Our Take
Revenue growth is real; margin pressure from new hospital ramp is structural, not cyclical, and will persist as long as operators prioritize bed count over unit economics.
Why it matters
Hospital operators and healthcare investors need to separate top-line momentum from profitability trends. The sector is expanding capacity faster than it can mature new units, creating a two-speed market where growth and returns are decoupling.
Do this week
Portfolio managers: flag hospitals with >15% bed additions YoY and <24% mature unit margins before earnings calls; ask specifically when new units reach breakeven, not when they were opened.
18% Revenue Growth Masks Margin Pressure from New Hospital Openings
India's listed hospitals delivered 18% year-over-year sales growth and 16% EBITDA growth in the March 2026 quarter, per Kotak Securities research. Average revenue per occupied bed (ARPOB) rose 6–14% YoY across most operators, driven by lower average length of stay (ALOS) and higher-complexity case mix. Apollo Hospitals saw 9% ARPP growth from better pricing and case mix, combined with 7% inpatient volume growth. KIMS posted 14% ARPOB growth from high-ARPOB markets like Thane and Bengaluru.

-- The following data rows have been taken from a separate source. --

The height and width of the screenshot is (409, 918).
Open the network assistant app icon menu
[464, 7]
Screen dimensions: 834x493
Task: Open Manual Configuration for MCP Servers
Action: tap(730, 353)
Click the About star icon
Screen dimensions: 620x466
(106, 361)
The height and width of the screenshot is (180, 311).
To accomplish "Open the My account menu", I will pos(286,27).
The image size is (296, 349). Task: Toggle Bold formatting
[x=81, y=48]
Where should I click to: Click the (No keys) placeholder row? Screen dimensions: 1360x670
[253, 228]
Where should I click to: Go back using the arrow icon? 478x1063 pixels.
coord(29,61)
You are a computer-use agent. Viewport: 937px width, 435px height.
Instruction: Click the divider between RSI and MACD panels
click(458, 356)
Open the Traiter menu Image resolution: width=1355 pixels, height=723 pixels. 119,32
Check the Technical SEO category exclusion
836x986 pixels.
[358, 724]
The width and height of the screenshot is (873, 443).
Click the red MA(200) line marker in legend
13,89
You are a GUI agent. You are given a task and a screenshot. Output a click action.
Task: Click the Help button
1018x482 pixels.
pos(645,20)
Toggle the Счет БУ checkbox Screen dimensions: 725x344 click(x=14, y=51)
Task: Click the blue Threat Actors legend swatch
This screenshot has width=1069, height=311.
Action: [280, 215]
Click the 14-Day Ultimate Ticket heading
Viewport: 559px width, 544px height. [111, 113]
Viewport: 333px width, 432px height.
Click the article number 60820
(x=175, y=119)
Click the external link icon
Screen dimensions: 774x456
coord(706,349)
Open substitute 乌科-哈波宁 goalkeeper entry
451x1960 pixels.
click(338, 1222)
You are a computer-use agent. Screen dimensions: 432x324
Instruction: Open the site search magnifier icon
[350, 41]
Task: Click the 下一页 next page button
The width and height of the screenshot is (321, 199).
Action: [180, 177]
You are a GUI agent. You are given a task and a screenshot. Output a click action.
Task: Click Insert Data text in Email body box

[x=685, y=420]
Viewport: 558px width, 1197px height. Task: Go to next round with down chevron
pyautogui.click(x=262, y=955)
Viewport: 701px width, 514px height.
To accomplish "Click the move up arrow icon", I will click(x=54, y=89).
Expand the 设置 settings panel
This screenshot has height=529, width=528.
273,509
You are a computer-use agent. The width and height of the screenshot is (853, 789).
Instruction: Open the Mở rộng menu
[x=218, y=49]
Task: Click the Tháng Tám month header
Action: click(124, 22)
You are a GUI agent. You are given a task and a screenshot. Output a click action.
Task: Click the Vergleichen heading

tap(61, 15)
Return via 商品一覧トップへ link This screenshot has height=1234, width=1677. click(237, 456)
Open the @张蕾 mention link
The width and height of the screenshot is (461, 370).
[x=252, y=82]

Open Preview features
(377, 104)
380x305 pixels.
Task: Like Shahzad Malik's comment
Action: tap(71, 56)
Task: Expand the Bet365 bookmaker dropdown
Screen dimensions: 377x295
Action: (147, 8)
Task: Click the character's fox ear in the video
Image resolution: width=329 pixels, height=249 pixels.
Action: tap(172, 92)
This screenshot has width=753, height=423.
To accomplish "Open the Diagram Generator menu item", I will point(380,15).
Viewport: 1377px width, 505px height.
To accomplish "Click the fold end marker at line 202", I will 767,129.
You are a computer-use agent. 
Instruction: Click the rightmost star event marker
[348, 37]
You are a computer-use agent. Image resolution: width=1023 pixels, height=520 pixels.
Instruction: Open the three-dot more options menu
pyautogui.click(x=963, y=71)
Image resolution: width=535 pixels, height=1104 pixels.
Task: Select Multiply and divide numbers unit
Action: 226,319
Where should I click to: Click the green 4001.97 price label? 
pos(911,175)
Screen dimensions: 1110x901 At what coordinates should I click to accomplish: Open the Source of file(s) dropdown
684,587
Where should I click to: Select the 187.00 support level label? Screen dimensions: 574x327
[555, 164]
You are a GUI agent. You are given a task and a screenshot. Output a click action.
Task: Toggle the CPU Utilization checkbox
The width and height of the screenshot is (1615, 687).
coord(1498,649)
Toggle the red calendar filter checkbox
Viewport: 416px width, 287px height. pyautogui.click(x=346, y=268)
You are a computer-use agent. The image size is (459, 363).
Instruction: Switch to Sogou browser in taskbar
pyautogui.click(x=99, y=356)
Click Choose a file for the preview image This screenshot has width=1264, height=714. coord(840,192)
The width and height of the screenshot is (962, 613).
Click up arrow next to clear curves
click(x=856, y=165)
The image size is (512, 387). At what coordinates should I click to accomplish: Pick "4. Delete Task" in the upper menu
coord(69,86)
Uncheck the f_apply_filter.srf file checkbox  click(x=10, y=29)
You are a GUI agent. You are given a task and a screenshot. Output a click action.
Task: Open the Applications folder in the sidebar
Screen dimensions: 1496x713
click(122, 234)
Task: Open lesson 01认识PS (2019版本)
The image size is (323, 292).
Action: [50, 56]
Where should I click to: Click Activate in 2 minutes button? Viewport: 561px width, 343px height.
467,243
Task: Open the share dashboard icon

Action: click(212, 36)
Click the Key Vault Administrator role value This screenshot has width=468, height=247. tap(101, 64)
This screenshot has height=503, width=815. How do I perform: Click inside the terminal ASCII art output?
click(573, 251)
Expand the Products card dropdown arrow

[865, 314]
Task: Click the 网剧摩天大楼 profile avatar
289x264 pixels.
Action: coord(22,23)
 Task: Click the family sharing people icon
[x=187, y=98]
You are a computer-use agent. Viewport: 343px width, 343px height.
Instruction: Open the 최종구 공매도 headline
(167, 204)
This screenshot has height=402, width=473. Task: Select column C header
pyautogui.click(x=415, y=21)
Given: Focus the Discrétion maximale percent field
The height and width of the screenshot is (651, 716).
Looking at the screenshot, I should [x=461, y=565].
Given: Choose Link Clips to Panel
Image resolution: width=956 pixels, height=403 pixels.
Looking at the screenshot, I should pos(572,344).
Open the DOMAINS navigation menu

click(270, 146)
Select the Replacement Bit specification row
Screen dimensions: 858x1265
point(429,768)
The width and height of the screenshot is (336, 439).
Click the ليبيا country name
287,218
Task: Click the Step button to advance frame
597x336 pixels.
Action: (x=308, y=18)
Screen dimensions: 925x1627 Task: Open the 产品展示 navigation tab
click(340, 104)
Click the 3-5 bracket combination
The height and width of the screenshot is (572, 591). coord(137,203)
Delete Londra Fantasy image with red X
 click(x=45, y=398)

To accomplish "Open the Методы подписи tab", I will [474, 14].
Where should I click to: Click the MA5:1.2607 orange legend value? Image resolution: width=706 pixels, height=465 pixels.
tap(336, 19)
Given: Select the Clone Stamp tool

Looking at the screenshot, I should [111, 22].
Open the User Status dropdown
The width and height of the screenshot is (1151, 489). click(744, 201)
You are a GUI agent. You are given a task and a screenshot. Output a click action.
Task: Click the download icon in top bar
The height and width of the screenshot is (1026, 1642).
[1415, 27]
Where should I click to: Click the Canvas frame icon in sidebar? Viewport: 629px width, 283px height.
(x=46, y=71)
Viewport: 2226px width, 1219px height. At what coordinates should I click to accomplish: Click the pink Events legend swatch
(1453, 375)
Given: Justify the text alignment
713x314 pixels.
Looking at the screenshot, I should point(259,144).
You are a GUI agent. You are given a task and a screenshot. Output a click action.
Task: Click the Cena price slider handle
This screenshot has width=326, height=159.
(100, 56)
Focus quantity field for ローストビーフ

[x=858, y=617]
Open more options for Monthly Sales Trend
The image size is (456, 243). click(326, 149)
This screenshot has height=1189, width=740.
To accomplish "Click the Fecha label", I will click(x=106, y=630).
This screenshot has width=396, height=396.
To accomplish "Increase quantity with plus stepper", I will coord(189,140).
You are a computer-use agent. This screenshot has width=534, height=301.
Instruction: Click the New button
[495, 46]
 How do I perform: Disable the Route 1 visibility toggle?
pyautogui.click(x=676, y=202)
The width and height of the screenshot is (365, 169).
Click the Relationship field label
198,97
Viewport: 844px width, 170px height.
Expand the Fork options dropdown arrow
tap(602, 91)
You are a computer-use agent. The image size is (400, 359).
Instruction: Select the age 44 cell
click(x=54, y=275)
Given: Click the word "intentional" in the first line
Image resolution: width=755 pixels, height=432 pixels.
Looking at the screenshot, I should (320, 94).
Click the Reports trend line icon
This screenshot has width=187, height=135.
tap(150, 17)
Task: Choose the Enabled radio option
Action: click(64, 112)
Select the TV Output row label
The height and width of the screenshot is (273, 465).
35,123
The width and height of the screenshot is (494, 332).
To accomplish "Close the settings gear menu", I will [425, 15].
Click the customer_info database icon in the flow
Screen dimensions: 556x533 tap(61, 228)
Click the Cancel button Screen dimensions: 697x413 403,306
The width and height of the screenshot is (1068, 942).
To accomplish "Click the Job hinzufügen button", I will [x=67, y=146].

But new bed additions are eating into profitability. Except for Apollo and Narayana Hrudayalaya, all major operators expanded operational bed count by 5–21% YoY. Four newly opened hospitals—Defence Colony, Kolkata, Hyderabad, and Pune—posted combined losses of ₹414 million in Q4 FY26, versus ₹150 million in Q3. Mature unit EBITDA margin improved to 25.5% from 24.4% YoY, but operators are not translating unit-level gains into portfolio profitability.
Max Healthcare was the outlier on volume, with just 1% ARPOB growth after discontinuing high-value chemotherapy drugs for CGHS patients and absorbing GST rate cuts. Oncology fell from 26% of sales to 21%; stripping out oncology, Max's core revenue still grew 15% YoY, suggesting the decline is policy-driven rather than demand-driven.
Diagnostics fared better. DLPL and Metropolis reported 15–17% organic sales growth on 9–13% sample volume growth and a higher wellness mix. Metropolis' 23% YoY sales growth included acquisitions (Core, DAPIC, Scientific, Ambika), but cumulative EBITDA for the diagnostic segment grew 27% YoY with 175 basis points of margin expansion, signaling that B2C diagnostics pricing is recovering as online discount wars cool.
New Units Are Diluting Entire-Portfolio Returns
The hospital sector is in a classic expansion trap. Revenue per unit is improving, inpatient volumes are steady to strong, and pricing power is real. But the speed of bed addition is outpacing the speed of unit maturation. KIMS faced empanelment delays in new insurance markets, which slowed ramp-on revenue. Medanta's Noida hospital and KIMS' Thane and Bengaluru units are dragging consolidated margins despite strong underlying unit economics in legacy hospitals.
This matters because it separates operators into two tiers: those who can absorb startup losses into portfolio-level profitability (Apollo, mature players) and those who cannot (newer or smaller operators with less operating leverage). Investors are effectively buying growth in new bed capacity, not growth in earnings. Until new units reach mature margins, portfolio EBITDA will remain rangebound even as revenue climbs.
What to Watch
Operators need to disclose new-unit breakeven timelines by market, not just by hospital. Current disclosure conflates geographic expansion (healthy) with poor unit economics (a problem). Ask: which new units have reached >20% mature EBITDA margin, and which are still sub-15%?
Investors should track the ratio of new bed capacity to mature-unit margin improvement. If beds added grow faster than mature-unit margins improve, the operator is in a value-destructive cycle. The 18% revenue growth is real, but it is not yet profit growth.